Task statement>
Restate word for word the lines of the entries below, starting with the line that holds "Given: Click the Fit Y by X toolbar icon" and ending with the line that holds "Screen dimensions: 1568x679", and no others.

Stored records
▶
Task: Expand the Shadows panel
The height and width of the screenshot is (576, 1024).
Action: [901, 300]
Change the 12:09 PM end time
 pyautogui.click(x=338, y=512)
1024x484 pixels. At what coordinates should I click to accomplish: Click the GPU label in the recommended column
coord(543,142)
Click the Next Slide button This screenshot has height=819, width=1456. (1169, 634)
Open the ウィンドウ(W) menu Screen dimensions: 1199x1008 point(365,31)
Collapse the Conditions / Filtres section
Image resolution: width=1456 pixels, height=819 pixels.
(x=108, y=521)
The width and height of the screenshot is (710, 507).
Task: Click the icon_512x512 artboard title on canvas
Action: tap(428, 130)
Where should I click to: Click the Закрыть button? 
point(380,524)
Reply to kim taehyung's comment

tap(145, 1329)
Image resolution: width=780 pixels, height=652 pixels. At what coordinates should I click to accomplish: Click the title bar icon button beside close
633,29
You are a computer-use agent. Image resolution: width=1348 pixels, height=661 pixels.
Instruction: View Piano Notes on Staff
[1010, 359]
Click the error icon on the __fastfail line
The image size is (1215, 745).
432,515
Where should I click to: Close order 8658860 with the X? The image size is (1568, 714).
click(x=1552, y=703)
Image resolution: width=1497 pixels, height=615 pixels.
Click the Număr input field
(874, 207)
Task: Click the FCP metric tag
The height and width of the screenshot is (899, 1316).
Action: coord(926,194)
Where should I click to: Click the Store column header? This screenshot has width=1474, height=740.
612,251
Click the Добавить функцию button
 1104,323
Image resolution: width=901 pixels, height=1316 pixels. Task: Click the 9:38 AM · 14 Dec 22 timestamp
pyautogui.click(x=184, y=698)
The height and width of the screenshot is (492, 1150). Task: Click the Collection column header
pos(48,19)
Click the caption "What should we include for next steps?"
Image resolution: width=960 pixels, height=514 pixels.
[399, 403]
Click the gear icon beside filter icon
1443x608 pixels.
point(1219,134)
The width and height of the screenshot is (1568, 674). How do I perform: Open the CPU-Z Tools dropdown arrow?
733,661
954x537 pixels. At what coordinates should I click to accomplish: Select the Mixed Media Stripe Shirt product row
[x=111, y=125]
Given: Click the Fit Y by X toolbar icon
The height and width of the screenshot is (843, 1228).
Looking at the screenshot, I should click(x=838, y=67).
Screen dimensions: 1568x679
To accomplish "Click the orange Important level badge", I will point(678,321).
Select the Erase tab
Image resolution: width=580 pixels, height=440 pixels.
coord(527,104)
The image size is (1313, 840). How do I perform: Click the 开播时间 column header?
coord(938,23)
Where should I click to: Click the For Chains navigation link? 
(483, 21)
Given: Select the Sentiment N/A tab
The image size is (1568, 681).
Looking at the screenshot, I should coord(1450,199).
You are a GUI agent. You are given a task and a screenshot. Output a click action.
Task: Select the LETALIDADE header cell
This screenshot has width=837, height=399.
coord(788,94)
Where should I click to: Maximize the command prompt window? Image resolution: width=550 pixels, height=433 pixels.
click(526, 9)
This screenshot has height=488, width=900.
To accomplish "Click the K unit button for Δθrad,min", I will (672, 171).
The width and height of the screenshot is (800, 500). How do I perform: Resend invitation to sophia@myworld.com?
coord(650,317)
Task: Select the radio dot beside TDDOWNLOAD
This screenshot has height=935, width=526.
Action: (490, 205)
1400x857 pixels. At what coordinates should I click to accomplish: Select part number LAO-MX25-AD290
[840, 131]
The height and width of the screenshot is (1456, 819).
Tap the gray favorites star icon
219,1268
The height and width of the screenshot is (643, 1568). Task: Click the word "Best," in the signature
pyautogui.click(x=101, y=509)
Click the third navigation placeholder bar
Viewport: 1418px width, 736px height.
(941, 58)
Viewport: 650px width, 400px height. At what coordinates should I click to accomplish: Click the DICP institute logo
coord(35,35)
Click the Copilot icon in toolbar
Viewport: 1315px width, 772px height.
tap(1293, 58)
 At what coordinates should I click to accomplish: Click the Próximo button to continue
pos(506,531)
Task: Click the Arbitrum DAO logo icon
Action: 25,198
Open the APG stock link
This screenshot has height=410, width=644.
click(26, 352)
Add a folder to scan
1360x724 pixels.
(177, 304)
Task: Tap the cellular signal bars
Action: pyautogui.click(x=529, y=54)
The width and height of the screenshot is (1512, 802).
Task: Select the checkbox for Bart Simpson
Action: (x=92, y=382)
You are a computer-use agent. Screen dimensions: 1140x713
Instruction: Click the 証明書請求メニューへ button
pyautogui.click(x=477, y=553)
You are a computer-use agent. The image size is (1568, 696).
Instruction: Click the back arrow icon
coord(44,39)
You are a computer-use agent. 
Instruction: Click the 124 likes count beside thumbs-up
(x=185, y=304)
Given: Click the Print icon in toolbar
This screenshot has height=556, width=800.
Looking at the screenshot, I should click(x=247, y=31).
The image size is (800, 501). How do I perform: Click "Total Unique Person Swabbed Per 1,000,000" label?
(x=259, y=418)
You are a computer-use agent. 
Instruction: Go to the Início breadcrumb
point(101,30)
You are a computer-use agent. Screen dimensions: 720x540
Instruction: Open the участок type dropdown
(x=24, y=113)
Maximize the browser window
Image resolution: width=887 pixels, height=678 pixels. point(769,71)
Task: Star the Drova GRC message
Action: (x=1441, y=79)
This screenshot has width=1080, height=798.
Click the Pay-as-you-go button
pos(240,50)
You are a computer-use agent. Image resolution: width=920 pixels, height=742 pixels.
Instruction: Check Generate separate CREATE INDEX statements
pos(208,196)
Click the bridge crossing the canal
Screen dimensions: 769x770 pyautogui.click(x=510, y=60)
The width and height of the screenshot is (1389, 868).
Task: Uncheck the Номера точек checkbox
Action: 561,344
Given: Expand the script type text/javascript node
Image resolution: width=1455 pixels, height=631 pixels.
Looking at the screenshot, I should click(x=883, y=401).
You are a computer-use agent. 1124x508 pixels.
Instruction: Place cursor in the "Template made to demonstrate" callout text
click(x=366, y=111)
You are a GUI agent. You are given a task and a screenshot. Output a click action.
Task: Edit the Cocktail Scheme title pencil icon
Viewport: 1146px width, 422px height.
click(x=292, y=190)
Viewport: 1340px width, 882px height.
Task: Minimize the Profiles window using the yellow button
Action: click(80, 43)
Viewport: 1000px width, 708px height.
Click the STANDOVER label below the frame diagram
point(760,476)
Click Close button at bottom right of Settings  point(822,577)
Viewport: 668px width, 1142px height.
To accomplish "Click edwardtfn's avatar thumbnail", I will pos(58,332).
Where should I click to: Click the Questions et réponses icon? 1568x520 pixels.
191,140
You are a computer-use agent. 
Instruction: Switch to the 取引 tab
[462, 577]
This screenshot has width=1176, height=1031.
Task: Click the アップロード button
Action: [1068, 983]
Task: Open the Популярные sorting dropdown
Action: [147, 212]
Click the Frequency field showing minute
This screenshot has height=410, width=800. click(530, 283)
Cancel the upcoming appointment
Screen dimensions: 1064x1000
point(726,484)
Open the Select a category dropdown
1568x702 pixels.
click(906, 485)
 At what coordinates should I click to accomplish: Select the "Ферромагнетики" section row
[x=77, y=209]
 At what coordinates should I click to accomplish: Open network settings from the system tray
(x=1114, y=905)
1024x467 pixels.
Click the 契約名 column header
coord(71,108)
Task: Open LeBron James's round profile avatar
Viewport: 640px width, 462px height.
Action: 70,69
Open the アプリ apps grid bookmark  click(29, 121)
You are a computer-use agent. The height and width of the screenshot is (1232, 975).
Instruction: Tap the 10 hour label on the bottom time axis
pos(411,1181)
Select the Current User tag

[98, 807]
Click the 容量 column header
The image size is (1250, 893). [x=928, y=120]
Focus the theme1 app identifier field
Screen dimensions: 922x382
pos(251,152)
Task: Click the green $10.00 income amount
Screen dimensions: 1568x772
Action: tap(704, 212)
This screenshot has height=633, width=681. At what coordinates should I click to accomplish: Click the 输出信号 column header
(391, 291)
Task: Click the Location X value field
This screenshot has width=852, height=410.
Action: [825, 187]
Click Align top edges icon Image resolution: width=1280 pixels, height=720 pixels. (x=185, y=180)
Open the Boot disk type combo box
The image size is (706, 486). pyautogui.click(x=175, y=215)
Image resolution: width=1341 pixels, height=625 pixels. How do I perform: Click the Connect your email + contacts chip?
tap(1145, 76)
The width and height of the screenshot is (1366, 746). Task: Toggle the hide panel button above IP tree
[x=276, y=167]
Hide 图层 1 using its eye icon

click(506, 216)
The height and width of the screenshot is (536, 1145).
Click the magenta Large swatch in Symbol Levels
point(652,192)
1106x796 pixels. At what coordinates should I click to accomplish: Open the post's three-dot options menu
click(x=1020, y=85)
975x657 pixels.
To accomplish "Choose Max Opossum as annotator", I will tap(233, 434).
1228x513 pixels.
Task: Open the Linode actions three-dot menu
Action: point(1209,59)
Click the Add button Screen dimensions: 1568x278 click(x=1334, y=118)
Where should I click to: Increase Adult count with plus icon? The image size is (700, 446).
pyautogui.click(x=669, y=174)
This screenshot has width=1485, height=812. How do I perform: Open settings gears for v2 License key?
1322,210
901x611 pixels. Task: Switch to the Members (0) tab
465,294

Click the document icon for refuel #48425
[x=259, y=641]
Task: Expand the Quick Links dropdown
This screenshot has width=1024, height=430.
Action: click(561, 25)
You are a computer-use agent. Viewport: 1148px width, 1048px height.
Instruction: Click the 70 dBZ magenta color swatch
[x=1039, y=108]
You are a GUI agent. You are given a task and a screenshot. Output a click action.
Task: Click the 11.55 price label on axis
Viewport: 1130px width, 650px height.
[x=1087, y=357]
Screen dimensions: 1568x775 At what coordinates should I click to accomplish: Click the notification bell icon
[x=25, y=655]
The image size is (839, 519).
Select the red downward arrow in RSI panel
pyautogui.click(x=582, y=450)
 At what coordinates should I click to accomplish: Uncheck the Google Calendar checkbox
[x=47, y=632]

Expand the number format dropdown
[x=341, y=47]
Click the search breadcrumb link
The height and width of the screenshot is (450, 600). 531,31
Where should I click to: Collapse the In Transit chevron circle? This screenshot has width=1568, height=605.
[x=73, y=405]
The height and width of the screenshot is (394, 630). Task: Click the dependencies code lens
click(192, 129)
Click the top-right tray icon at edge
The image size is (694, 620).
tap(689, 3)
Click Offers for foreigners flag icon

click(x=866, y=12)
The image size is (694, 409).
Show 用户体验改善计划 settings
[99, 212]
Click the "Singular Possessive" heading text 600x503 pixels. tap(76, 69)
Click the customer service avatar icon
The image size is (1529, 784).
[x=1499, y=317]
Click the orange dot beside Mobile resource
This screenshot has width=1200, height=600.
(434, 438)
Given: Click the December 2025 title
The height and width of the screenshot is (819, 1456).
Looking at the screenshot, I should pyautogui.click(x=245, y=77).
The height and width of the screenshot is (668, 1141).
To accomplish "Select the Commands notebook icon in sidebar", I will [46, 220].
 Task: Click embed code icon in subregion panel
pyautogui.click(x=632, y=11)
◀
Solution for this problem>
Given: Click the Fit Y by X toolbar icon
The height and width of the screenshot is (843, 1228).
Looking at the screenshot, I should click(x=838, y=67).
Screen dimensions: 1568x679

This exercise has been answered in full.